Posted on May 28, 2021

As we go into Memorial Day weekend, new COVID-19 case cases per day are more than two-thirds below the peak of the fourth U.S. COVID-19 wave.

New cases

THIS WEEK:

LAST WEEK

Source for this and other graphs of new case counts:  Calculated from The New York Times. (2021). Coronavirus (Covid-19) Data in the United States. Retrieved 5/28/2021, from https://github.com/nytimes/covid-19-data.”  The NY Times U.S. tracking page may be found at https://www.nytimes.com/interactive/2020/us/coronavirus-us-cases.html.

If we compare the situation this week (top) to last week (bottom), in addition to the generally lower rate of new COVID-19 cases, there overall rate of decline has slowed somewhat.

There appears to be an increase in cases in the Pacific region, but this is probably just a data reporting anomaly.  The increase is due to a sharp uptick in new cases in Washington State.  Based on a description of that in the NY Times as ” … a backlog of cases from unspecified days”.

Vaccination

The pace of vaccination continues to fall, but that aggregate number doesn’t tell the full story.

Source:  CDC

The pace is being kept up to some degree due to opening up vaccination to children age 12 to 16.  Growth in newly vaccinated individuals among middle-aged and elderly adults was almost nil.  We probably should not expect to see those numbers go much higher than they are now.

Source:  Calculated from CDC data.

No COVID-19-free states yet.

And so we’re reaching this odd stasis where COVID-19 new case rates are low, case rates are compressing toward some low average, but every state still has COVID-19 circulating in the population.   Nobody seems to have reached herd immunity at the state level, and everybody still has some modest level of new COVID-19 cases per day.  Seems like no state can get that rate below 3 new cases per 100,000 per day.

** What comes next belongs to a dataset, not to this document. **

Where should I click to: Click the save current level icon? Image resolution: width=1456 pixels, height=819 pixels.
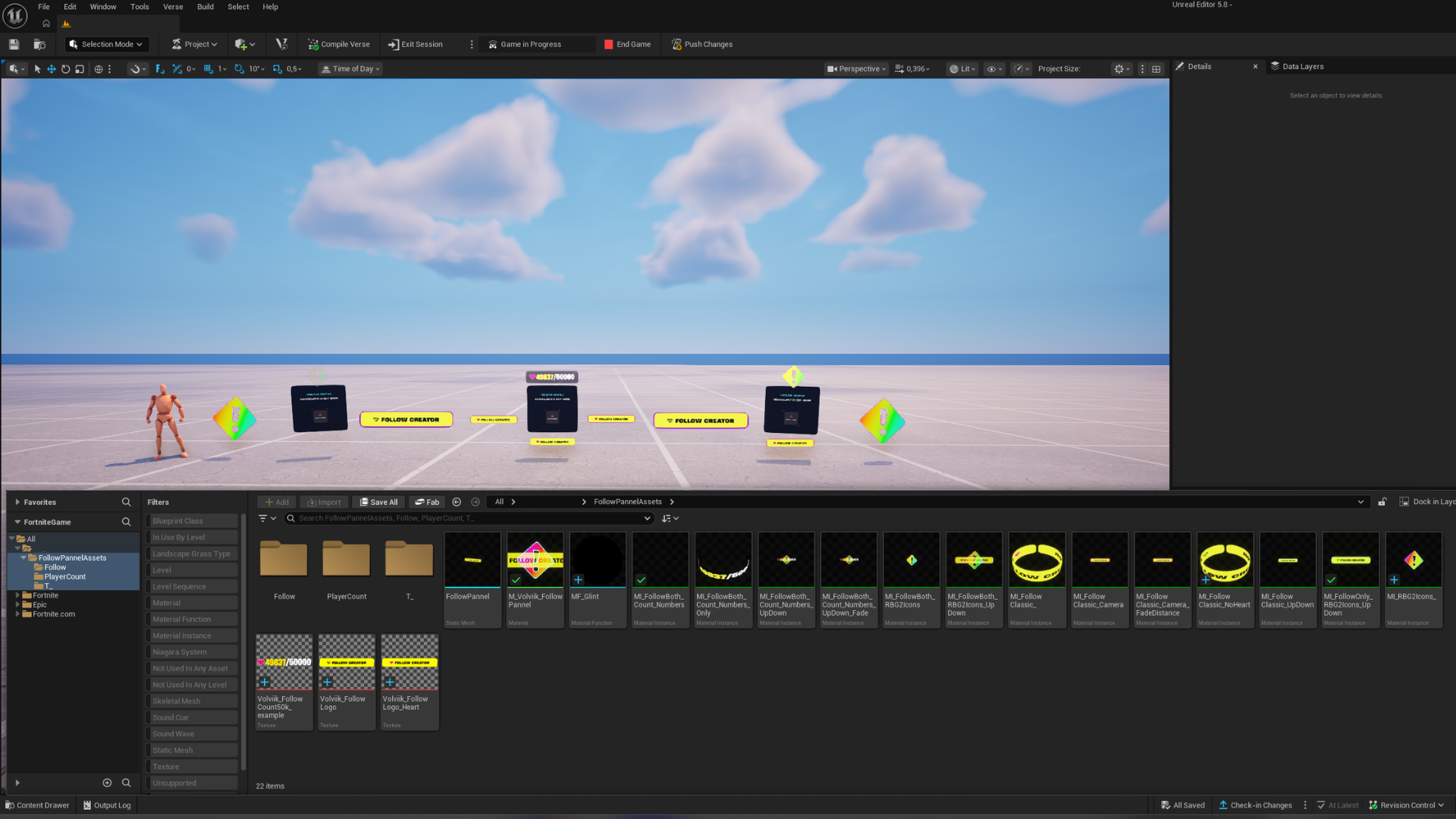(14, 45)
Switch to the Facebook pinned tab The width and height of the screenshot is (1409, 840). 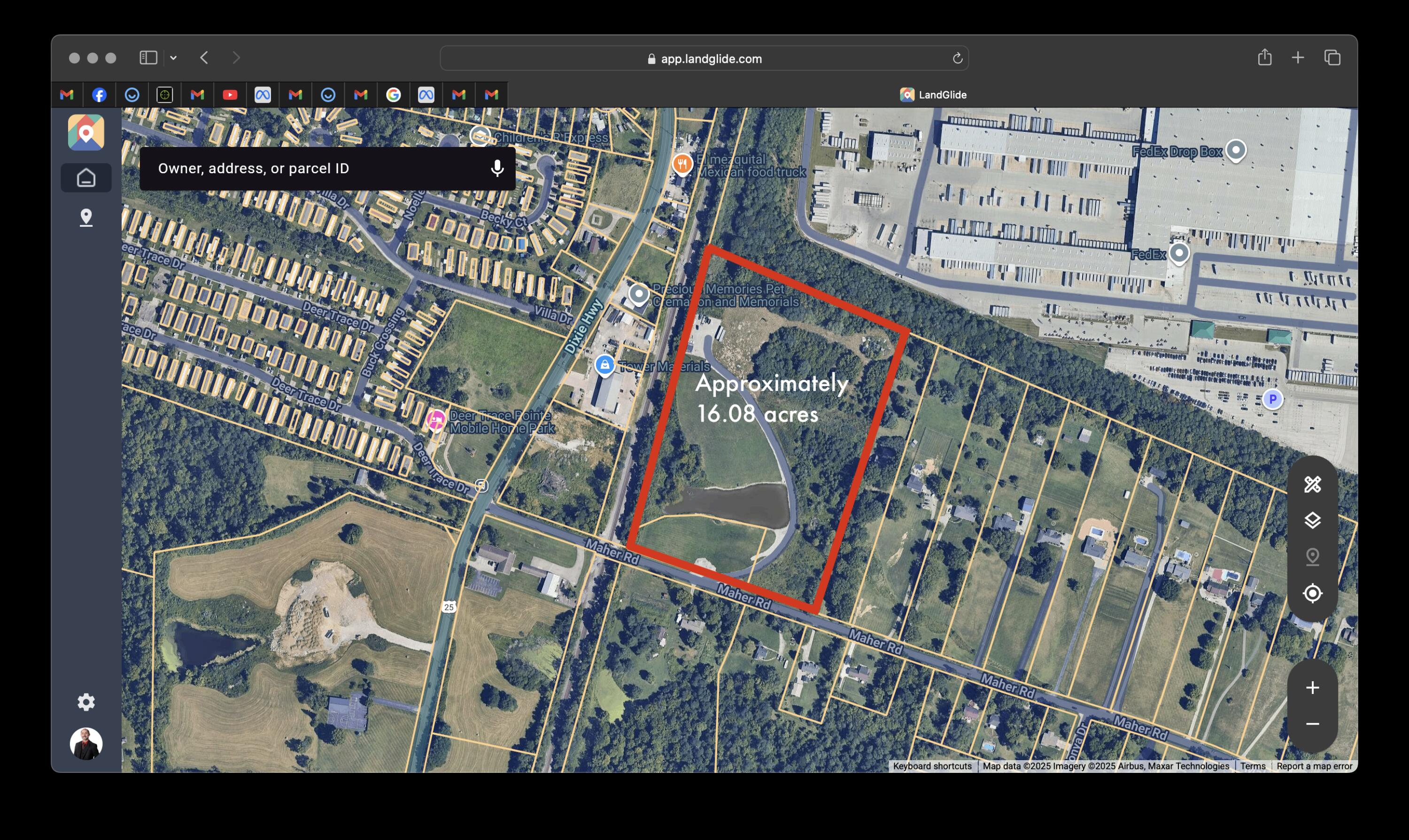pyautogui.click(x=99, y=95)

Few COVID-19 free counties.

To finish off this analysis, I once again looked for counties of at least 5,000 population that had zero new COVID-19 cases over the past four weeks.  Last time I did this, I found five.  This time I found twelve.  But, as before, they are all small rural counties.  There is still not a single urbanized county (or even mid-sized rural county) where COVID-19 appears to have disappeared entirely.